I have a simple helper function that applies left_join
to any number of passed tables in other to gather
them and return one object.
# Settings ----------------------------------------------------------------
library("tidyverse")
set.seed(123)
# Data --------------------------------------------------------------------
sample_one <-
tibble(
column_a = c(1, 2),
column_b = runif(n = 2),
column_other = runif(n = 2)
)
sample_two <-
tibble(
column_a = c(1, 2),
column_b = runif(n = 2),
column_other = runif(n = 2)
)
sample_three <-
tibble(
column_a = c(1, 2),
column_b = runif(n = 2),
column_other = runif(n = 2)
)
# Function ----------------------------------------------------------------
left_join_on_column_a <- function(keep_var, ...) {
keep_var <- enquo(keep_var)
dots <- list(...)
clean_dfs <- map(dots, select, !!keep_var, "column_a")
reduce(.x = clean_dfs,
.f = left_join,
"column_a") %>%
gather(key = "model_type", !!keep_var, -column_a)
}
# Test --------------------------------------------------------------------
left_join_on_column_a(keep_var = column_b, sample_one, sample_two, sample_three)

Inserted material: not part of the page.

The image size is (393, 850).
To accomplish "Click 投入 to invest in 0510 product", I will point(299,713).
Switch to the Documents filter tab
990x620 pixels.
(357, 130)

I would like to be able to programmatically modify the suffix
argument of left_join
:
suffix If there are non-joined duplicate variables in x and y, these suffixes will be added to the output to disambiguate them. Should be a character vector of length 2.
# A tibble: 6 x 3
column_a model_type column_b
<dbl> <chr> <dbl>
1 1 column_b.x 0.288
2 2 column_b.x 0.788
3 1 column_b.y 0.940
4 2 column_b.y 0.0456
5 1 column_b 0.551
6 2 column_b 0.457
# A tibble: 6 x 3
column_a model_type column_b
<dbl> <chr> <dbl>
1 1 sample_one 0.288
2 2 sample_one 0.788
3 1 sample_two 0.940
4 2 sample_two 0.0456
5 1 sample_three 0.551
6 2 sample_three 0.457
The model_type
column reflects name of the object passed via ...
.
I was trying to capture names of the objects passed within ...
but it's not a named object so it doesn't make sense:
left_join_on_column_a <- function(keep_var, ...) {
keep_var <- enquo(keep_var)
dots <- list(...)
table_names <- names(dots)
clean_dfs <- map(dots, select, !!keep_var, "column_a")
reduce(.x = clean_dfs,
.f = left_join,
"column_a",
table_names) %>%
gather(key = "model_type", !!keep_var, -column_a)
}
Maybe rename column_b
so that you don't have to worry about suffix
left_join_on_column_a <- function(keep_var, common_var, ...) {
nm = unname(sapply(rlang::enexprs(...), as.character))
keep_var <- as.character(substitute(keep_var))
common_var = as.character(substitute(common_var))
foo = function(x, y) {
x %>% select(!!common_var, !!y := !!keep_var)
}
reduce(.x = Map(foo, list(...), nm),
.f = left_join,
common_var) %>%
gather("model_type", !!keep_var, -!!common_var)
}
left_join_on_column_a(column_b, column_a, sample_one, sample_two, sample_three)